__Records supplied__.
BEGIN

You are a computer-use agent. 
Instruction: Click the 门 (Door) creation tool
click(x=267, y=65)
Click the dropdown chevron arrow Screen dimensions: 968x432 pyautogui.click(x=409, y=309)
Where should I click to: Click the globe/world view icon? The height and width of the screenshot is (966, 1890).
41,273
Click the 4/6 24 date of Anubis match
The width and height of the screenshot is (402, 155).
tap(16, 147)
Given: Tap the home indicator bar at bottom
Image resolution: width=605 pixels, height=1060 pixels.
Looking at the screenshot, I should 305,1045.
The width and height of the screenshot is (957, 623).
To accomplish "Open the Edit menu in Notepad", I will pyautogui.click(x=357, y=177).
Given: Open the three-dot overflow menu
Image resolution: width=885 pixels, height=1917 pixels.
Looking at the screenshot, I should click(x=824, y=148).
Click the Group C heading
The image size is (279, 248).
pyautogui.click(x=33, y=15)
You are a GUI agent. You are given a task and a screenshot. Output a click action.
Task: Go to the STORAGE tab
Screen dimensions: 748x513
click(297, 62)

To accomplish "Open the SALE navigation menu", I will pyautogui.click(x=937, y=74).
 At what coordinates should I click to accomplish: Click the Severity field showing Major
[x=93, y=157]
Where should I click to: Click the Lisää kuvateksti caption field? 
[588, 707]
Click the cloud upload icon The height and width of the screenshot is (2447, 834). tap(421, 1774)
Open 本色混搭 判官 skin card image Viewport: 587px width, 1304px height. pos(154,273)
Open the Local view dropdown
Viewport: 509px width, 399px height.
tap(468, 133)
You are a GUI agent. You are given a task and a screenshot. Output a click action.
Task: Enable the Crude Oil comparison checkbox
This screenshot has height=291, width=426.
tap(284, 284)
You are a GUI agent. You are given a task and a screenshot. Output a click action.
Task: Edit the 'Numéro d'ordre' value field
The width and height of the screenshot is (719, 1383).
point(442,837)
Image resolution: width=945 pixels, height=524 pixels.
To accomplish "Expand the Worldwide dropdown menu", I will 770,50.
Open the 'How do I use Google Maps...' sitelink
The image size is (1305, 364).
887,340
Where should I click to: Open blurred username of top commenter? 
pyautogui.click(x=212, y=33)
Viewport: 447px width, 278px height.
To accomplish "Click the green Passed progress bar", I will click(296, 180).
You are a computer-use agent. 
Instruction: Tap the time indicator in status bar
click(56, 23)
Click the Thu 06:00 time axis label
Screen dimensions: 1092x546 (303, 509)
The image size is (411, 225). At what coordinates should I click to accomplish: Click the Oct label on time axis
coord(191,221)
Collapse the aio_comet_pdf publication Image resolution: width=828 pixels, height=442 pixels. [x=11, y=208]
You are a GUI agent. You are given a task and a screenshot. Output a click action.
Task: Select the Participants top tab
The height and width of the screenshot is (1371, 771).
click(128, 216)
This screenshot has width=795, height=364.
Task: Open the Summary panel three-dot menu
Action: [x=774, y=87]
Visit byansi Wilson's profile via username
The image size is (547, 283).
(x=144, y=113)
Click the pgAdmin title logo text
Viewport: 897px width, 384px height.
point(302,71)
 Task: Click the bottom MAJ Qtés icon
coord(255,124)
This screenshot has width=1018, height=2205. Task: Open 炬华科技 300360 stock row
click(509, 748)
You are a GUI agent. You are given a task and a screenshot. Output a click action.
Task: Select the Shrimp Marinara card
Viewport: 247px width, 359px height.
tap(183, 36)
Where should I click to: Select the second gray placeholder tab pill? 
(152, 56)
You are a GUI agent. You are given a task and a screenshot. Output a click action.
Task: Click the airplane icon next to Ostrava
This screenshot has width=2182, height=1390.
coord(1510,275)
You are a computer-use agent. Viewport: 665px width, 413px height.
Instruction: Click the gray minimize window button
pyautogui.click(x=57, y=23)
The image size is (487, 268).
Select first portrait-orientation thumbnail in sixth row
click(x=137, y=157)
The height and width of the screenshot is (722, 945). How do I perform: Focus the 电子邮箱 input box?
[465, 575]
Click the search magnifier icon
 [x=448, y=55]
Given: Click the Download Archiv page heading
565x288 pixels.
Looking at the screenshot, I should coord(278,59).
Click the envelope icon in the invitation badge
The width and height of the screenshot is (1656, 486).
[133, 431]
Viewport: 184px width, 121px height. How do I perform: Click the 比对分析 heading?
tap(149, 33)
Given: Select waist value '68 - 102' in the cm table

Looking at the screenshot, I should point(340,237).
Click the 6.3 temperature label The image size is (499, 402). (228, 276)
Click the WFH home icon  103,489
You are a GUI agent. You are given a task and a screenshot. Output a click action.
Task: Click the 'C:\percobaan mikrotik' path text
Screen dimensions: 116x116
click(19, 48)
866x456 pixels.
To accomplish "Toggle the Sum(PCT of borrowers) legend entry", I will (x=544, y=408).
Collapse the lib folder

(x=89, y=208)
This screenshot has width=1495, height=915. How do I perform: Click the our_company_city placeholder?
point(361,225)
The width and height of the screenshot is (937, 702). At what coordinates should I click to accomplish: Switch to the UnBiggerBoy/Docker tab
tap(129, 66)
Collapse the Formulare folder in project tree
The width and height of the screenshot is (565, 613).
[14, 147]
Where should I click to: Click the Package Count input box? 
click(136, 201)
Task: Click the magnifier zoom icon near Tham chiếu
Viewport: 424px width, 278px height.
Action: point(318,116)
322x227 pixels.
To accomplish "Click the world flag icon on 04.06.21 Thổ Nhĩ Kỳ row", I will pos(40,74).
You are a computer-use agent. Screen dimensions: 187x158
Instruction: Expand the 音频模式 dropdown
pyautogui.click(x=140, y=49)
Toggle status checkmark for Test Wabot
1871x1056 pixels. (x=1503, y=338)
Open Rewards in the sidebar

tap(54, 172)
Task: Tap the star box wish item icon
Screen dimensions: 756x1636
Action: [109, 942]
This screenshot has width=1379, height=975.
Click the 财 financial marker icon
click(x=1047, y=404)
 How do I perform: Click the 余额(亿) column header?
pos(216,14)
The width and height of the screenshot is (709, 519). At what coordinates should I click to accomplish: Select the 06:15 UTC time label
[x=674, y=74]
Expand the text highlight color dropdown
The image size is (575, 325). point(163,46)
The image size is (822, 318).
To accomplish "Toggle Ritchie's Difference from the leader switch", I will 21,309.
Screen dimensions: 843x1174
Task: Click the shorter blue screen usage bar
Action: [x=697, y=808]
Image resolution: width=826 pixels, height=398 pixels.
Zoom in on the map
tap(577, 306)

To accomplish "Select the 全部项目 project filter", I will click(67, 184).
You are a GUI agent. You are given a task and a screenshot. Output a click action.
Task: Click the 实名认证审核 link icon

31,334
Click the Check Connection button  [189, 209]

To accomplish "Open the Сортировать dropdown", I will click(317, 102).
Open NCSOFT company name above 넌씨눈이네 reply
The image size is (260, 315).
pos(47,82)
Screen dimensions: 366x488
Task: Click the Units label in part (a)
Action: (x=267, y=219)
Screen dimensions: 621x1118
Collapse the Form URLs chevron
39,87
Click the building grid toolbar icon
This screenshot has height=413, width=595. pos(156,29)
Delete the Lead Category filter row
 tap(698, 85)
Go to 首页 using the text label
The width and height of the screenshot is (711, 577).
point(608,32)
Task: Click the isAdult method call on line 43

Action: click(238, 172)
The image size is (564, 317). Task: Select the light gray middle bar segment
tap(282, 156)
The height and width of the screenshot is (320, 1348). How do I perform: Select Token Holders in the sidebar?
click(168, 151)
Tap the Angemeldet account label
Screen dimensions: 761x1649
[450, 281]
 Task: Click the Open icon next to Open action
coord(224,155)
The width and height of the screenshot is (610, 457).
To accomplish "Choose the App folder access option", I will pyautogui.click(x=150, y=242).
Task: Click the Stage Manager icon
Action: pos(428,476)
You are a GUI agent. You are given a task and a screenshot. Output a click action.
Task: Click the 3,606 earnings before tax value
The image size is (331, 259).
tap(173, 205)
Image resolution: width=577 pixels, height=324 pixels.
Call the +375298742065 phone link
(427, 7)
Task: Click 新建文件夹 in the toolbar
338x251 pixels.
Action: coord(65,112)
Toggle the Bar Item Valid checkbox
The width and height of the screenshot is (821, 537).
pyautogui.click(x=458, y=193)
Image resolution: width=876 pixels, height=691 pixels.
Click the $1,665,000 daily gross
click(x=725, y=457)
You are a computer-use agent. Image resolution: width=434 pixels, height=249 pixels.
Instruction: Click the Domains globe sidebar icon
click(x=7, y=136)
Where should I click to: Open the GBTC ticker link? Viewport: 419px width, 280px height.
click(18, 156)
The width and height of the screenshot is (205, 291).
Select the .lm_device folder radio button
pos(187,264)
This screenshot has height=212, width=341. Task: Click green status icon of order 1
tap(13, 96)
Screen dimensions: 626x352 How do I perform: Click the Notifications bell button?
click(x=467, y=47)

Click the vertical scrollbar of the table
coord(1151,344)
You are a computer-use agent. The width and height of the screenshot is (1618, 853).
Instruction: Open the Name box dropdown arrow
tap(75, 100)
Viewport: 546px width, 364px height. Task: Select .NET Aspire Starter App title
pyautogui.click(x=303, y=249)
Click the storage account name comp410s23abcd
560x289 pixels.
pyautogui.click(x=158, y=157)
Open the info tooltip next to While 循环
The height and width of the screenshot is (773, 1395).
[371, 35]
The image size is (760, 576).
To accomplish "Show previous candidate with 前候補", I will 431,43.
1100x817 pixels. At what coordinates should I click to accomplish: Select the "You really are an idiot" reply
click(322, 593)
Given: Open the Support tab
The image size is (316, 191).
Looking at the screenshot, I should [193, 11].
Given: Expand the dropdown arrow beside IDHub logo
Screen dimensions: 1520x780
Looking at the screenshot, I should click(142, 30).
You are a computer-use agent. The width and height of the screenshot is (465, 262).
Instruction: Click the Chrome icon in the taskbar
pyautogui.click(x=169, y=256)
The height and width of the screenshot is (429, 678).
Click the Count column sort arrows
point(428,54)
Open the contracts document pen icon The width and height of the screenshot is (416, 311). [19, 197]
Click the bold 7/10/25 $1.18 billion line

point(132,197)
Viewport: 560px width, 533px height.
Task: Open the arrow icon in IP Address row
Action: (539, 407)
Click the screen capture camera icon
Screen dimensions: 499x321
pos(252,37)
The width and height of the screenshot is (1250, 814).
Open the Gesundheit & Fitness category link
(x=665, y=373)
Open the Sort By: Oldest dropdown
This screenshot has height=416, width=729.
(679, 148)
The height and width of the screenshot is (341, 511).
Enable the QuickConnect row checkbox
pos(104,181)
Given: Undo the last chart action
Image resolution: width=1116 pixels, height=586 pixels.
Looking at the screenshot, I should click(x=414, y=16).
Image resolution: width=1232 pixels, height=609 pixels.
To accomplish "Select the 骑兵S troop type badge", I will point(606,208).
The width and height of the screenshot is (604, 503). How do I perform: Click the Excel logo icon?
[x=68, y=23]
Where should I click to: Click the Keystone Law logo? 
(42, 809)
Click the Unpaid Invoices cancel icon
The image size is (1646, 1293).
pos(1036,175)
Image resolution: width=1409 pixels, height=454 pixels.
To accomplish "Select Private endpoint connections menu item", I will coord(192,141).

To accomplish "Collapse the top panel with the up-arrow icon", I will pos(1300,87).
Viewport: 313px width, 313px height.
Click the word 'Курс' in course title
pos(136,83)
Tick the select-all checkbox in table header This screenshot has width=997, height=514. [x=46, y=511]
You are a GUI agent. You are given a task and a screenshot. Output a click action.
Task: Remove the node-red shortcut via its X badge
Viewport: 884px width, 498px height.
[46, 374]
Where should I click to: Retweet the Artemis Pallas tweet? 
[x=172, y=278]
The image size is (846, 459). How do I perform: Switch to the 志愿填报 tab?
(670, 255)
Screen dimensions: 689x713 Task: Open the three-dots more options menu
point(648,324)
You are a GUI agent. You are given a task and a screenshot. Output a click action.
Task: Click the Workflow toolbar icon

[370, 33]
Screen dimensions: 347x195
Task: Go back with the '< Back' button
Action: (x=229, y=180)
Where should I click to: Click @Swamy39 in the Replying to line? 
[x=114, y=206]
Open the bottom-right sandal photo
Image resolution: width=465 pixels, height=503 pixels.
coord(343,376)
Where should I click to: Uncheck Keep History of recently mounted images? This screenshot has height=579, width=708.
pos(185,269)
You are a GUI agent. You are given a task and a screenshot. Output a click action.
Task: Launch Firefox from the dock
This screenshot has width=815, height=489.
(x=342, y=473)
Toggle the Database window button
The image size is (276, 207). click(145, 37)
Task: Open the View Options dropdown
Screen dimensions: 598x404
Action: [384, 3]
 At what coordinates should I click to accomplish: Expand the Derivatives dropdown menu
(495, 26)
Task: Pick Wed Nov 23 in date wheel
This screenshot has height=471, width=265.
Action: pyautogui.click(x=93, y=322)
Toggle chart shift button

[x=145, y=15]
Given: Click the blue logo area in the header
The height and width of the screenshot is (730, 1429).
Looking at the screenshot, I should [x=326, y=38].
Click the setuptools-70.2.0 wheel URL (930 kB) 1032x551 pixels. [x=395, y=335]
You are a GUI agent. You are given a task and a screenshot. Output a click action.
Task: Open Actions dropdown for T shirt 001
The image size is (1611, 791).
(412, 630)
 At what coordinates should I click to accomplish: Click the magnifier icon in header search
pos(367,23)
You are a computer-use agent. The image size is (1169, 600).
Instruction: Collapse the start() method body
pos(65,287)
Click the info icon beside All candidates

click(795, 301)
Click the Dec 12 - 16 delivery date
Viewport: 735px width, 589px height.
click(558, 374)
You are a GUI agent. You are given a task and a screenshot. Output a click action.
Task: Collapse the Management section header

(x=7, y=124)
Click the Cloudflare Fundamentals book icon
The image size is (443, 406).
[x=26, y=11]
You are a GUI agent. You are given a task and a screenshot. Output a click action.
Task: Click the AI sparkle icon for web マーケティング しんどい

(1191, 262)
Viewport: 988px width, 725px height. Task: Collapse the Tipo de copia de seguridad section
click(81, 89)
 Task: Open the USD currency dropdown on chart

END

__Your goal__.
When you reach the line in the material above that holds "Given: Click the blue logo area in the header", begin reproducing lines exactly, and stop after the line that holds "Click the setuptools-70.2.0".

__Expected answer__.
Given: Click the blue logo area in the header
The height and width of the screenshot is (730, 1429).
Looking at the screenshot, I should [x=326, y=38].
Click the setuptools-70.2.0 wheel URL (930 kB) 1032x551 pixels. [x=395, y=335]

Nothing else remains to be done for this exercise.